**Brief 1:** In the text about Cueva de la Pileta, does each statement agree with the text? (a) José Bullón came upon the cave while looking for bat guano. (b) Verner published his findings in a Madrid newspaper. (c) The Prince of Monaco funded Breuil's two-month stay in Spain. Answer yes or no for each, and quote the deciding words from the text.
**Brief 2:** Pick up the text about Cueva de la Pileta where it stops, and write what comes next.

**Text block:**
====

In 1911, Verner discovered Cueva de la Pileta in Benaoján and with Abbe Breuil also discovered Devil's Tower Cave in Gibraltar. Breuil had come to Spain because of Verner's reporting of Cueva de la Pileta near Ronda. Verner had been told of the cave that had been discovered by a Spanish farmer called José Bullón in 1905 who was looking for bat guano. Bullón had found human remains and markings on the walls, but assumed that they were made by the Moors. Verner had himself lowered into the cave and later reported his findings in the London-based Saturday Review. Verner wrote a number of weekly reports for the Review which factually described the cave, although Verner accounted for the drawings of extinct animals by assuming that they had been sketched a result of observing the fossil bones that were there. It was these reports that brought Breuil to Spain with Hugo Obermaier, Paul Wernert and the Spaniard Juan Cabre Aquilo. Breuil stayed in Spain for two months studying the cave paintings whilst funded by the Prince of Monaco. Verner later co-authored a scientific paper with Breuil and Obermaier on Cueva de la Pileta.

====

**Record extracts:**
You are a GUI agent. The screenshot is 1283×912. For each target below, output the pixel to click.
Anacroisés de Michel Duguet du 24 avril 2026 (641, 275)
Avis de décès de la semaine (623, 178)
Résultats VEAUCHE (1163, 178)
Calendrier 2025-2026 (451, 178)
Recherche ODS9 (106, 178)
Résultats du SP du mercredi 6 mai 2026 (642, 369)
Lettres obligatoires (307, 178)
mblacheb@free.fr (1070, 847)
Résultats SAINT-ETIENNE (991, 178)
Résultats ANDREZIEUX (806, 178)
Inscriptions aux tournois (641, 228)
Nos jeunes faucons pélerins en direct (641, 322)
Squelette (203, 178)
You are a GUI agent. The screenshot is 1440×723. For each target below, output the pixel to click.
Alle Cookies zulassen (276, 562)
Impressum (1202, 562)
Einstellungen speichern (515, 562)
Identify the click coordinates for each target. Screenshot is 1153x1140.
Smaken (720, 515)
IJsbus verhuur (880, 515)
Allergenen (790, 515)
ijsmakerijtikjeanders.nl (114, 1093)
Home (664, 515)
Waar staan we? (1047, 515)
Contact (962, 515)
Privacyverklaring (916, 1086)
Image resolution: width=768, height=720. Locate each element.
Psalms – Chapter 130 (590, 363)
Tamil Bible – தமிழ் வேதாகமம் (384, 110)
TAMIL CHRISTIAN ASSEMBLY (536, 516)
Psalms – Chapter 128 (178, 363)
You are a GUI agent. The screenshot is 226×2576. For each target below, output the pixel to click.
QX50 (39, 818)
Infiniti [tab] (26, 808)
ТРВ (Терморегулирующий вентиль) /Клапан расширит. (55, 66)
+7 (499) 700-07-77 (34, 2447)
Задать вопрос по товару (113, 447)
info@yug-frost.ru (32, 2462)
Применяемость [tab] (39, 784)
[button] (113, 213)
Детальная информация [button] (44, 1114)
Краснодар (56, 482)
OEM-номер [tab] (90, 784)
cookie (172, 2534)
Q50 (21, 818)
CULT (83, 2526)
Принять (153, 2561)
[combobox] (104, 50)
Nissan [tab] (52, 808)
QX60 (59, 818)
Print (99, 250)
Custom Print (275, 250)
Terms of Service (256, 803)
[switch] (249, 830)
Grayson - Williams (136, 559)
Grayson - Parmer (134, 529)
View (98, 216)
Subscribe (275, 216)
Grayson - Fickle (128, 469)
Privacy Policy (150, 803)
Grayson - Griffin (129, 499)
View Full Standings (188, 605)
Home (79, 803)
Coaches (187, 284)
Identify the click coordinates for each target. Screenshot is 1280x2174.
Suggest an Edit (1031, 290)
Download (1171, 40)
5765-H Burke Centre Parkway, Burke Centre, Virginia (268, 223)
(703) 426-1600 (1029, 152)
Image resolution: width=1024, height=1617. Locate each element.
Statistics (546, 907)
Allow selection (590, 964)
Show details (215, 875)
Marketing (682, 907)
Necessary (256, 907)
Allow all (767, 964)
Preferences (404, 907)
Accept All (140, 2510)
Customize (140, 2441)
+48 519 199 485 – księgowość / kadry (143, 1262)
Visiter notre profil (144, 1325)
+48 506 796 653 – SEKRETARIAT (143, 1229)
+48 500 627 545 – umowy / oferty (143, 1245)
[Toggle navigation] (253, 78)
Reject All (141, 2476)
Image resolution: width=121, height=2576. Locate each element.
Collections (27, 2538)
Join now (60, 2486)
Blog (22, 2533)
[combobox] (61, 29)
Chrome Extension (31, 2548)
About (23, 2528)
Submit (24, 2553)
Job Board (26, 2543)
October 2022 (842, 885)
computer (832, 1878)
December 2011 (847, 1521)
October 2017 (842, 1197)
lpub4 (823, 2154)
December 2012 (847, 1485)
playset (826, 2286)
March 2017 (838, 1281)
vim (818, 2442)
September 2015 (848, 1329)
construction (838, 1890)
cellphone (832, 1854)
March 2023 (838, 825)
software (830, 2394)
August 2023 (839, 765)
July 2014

====

**Response area 1:**
(a) Yes: "discovered by a Spanish farmer called José Bullón in 1905 who was looking for bat guano"
(b) No: "reported his findings in the London-based Saturday Review"
(c) Yes: "Breuil stayed in Spain for two months studying the cave paintings whilst funded by the Prince of Monaco"

**Response area 2:**
Verner wrote History and Campaigns of the Rifle Brigade in 1912. In 1917 Breuil returned and he and Verner were warned off their next investigation of Devil's Tower Cave in Gibraltar by a local policeman (but not before they had retrieved some Neanderthal tools). Their final visit to the cave was in 1919 and they were convinced that this was another home to early man like the earlier finds at Cuerva de la Pieta and at Forbes' Quarry Cave, Gibraltar 1 had been found over fifty years earlier. Their confidence was confirmed when Gibraltar 2 was found nearby in the early 1920s by Dorothy Garrod who had come to investigate at Breuil's encouragement.